→ What is required
Please return everything from the line containing "has height=550, width=932." down to the line containing "bar-countdown: 02:46:11 is", both lines included, word for word but without the pictures.

____ Records

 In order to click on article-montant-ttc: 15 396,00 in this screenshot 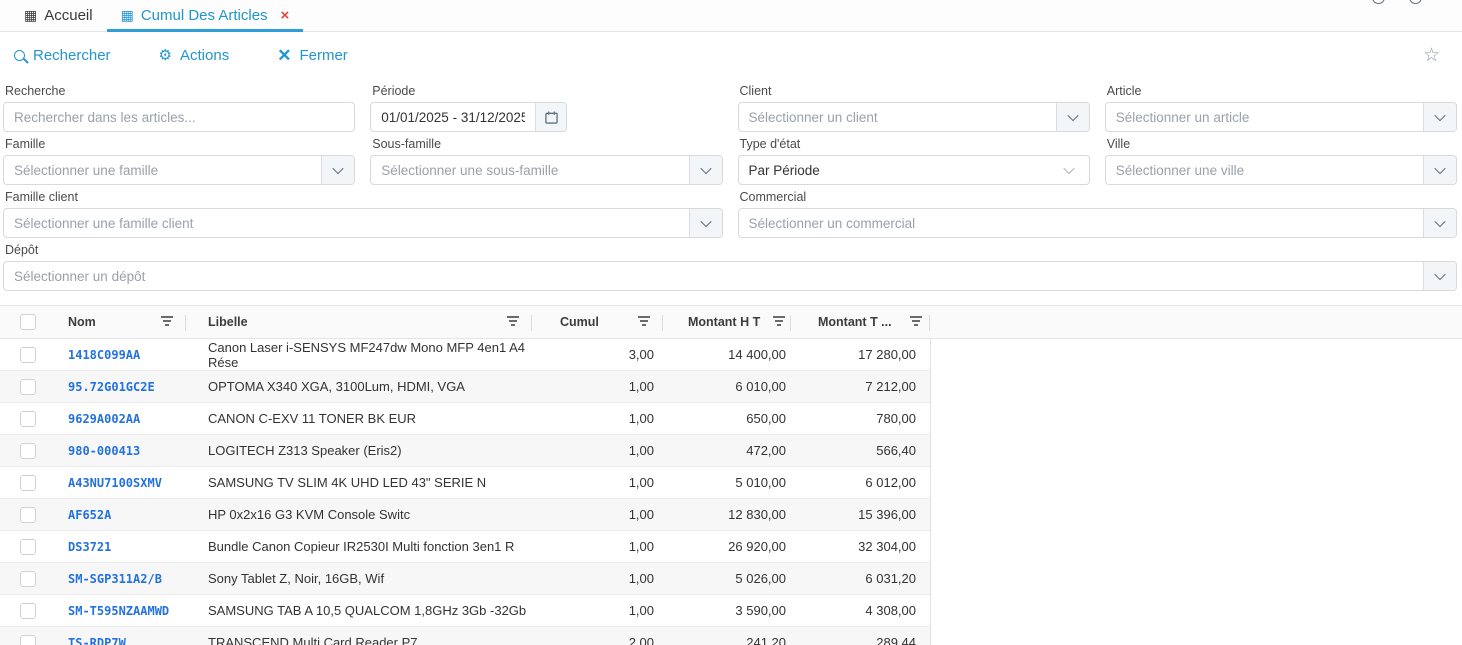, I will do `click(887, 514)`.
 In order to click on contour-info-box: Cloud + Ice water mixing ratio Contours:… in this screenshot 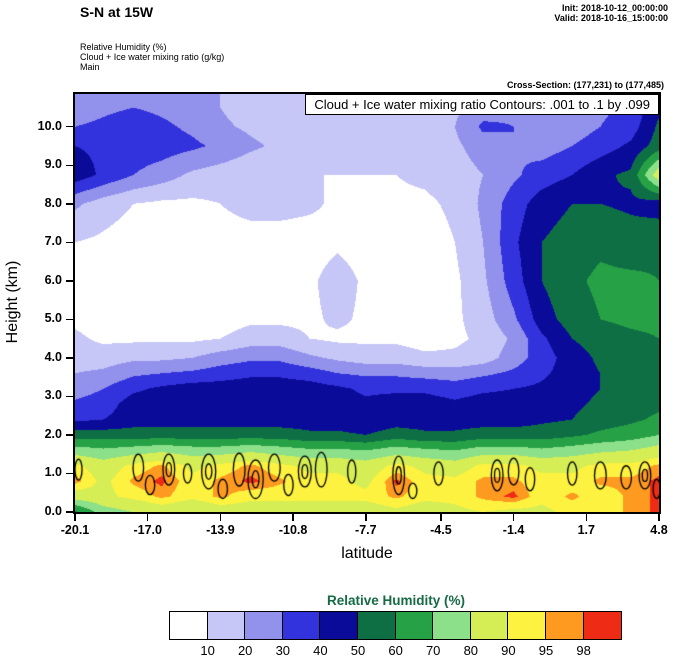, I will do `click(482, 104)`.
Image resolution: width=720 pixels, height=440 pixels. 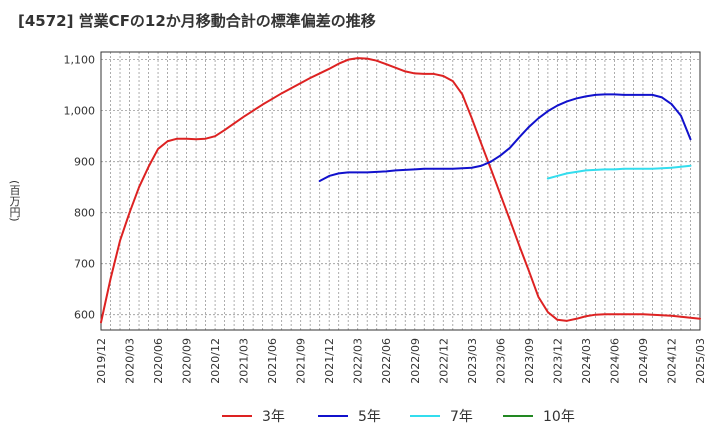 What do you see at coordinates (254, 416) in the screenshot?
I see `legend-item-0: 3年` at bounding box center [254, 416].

________
____ Records

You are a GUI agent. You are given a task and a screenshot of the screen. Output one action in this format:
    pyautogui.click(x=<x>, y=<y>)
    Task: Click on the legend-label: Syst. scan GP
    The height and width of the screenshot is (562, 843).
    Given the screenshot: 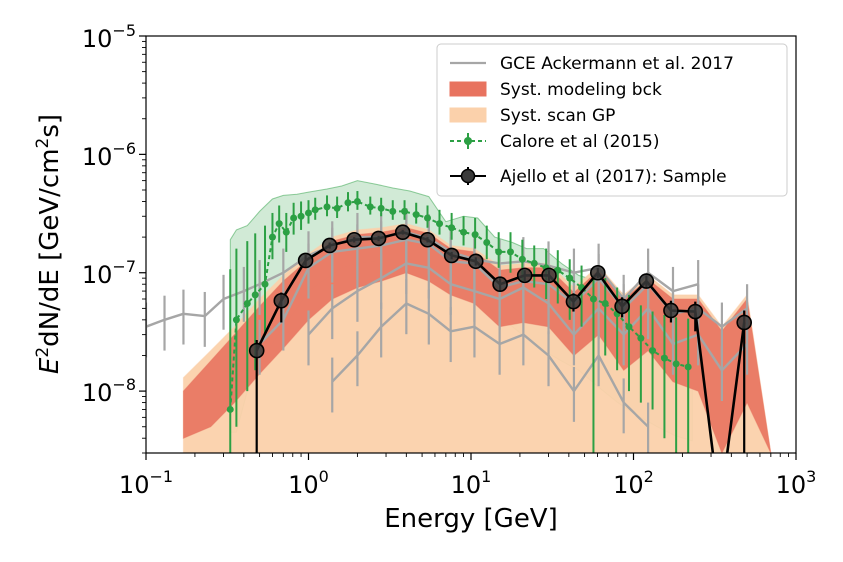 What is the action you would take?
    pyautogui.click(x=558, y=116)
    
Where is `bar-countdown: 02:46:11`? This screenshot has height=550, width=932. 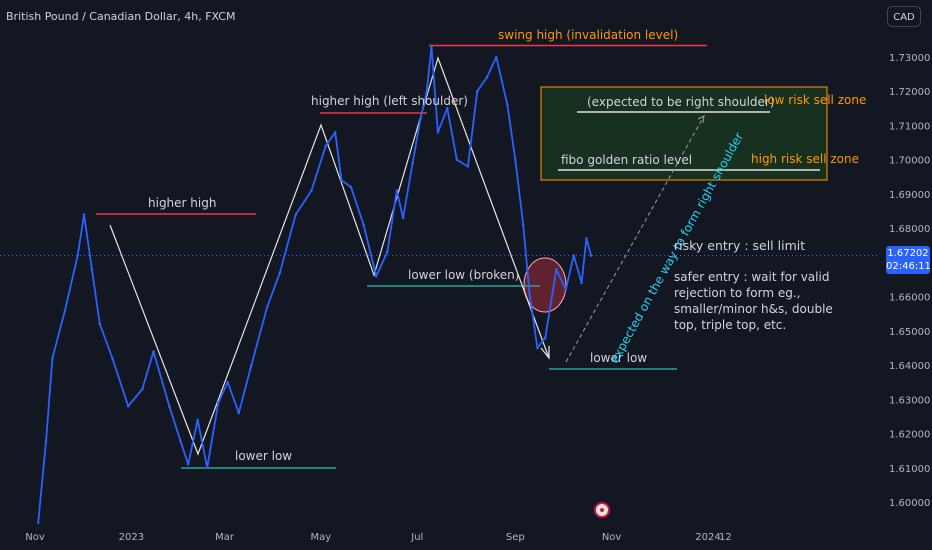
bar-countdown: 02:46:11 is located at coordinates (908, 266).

________

→ Output for this exercise
Where is `bar-countdown: 02:46:11`? This screenshot has height=550, width=932. 
bar-countdown: 02:46:11 is located at coordinates (908, 266).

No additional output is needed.